Junto a su pareja destacaron en la obra Las hogueras de San Juan de Juan Ignacio Luca de Tena. La crítica dijo al respecto: “Carmen Larrabeiti y Carlos Díaz de Mendoza merecen especial mención. En sendos papeles de gran importancia triunfaron por fuero de su arte,lleno de juventud, de tan expresiva eficacia, que con resuelta simpatía halló su repercusión en el público”.

En 1930, obtuvieron un contrato de los estudios de la Paramount en Joinville, allá en la ciudad de la luz, París, para un año más tarde viajar hasta Hollywood. Eran tiempos en los que el doblaje aún no existía y algunas películas se rodaban en diversos idiomas. Y Carmen fue abriéndose paso en castellano. Llegaba, de ese modo, a la gran pantalla.

Sus habilidades interpretativas fueron ganando fama con otras películas castellanizadas como Toda una vida, La carta y La fiesta del diablo, algo que llamó la atención a la productora estadounidense Fox. Su figura se estrenó en ¿Conoces a tu mujer? que dirigió David Howard en 1931. Ya estaba inmersa en ese universo que, poco tiempo después, le abría las puertas a una gran oportunidad con La ley del harén, dirigida por Lewis Seiler y formando pareja con uno de los grandes galanes de la época, José Mógica, quien interpretaba al príncipe árabe. Antes había triunfado también con Esclavas de la moda, como bien recuerda Alberto López Echevarrieta.

Bien es cierto que los actores llamados a hacer las Américas no tenían demasiado trabajo aquí, pues la industria cinematográfica por estos lares era débil. Las películas en las que intervinieron, todas ellas rodadas entre 1930 y 1933, no pasaron de discretas.

Su carrera, aunque rica en experiencias, fue más bien discreta y los acontecimientos que rodearon su retirada fueron realmente trágicos. En 1932, ya de vuelta a casa, sufrió una parálisis que la mantuvo alejada de los escenarios hasta el día de su muerte.

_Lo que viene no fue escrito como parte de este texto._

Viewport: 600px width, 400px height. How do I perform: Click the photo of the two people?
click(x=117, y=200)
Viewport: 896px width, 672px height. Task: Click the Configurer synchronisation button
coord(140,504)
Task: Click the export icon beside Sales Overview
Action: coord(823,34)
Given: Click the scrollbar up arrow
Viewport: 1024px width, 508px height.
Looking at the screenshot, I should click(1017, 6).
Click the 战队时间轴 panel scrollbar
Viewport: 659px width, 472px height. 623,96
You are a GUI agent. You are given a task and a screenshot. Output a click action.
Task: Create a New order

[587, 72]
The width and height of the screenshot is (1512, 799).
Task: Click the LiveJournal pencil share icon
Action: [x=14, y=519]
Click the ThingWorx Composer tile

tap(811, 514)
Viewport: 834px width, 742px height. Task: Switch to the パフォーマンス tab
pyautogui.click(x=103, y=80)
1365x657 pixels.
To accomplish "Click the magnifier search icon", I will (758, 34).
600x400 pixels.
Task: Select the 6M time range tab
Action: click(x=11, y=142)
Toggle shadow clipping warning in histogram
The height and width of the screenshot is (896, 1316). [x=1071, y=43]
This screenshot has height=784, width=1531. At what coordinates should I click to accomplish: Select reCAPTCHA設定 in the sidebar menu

Carmen Larrabeiti tuvo una hermana, también actriz, llamada Mariana, de la que se tienen pocas noticias. La actriz bilbaina falleció en Madrid el 26 de junio de 1968, en la misma casa de salud donde fue internada tiempo atrás. Ni siquiera por aquel entonces la lloró Bilbao. El paso de tiempo y su enfermedad habían borrado su carrera de la memoria colectiva.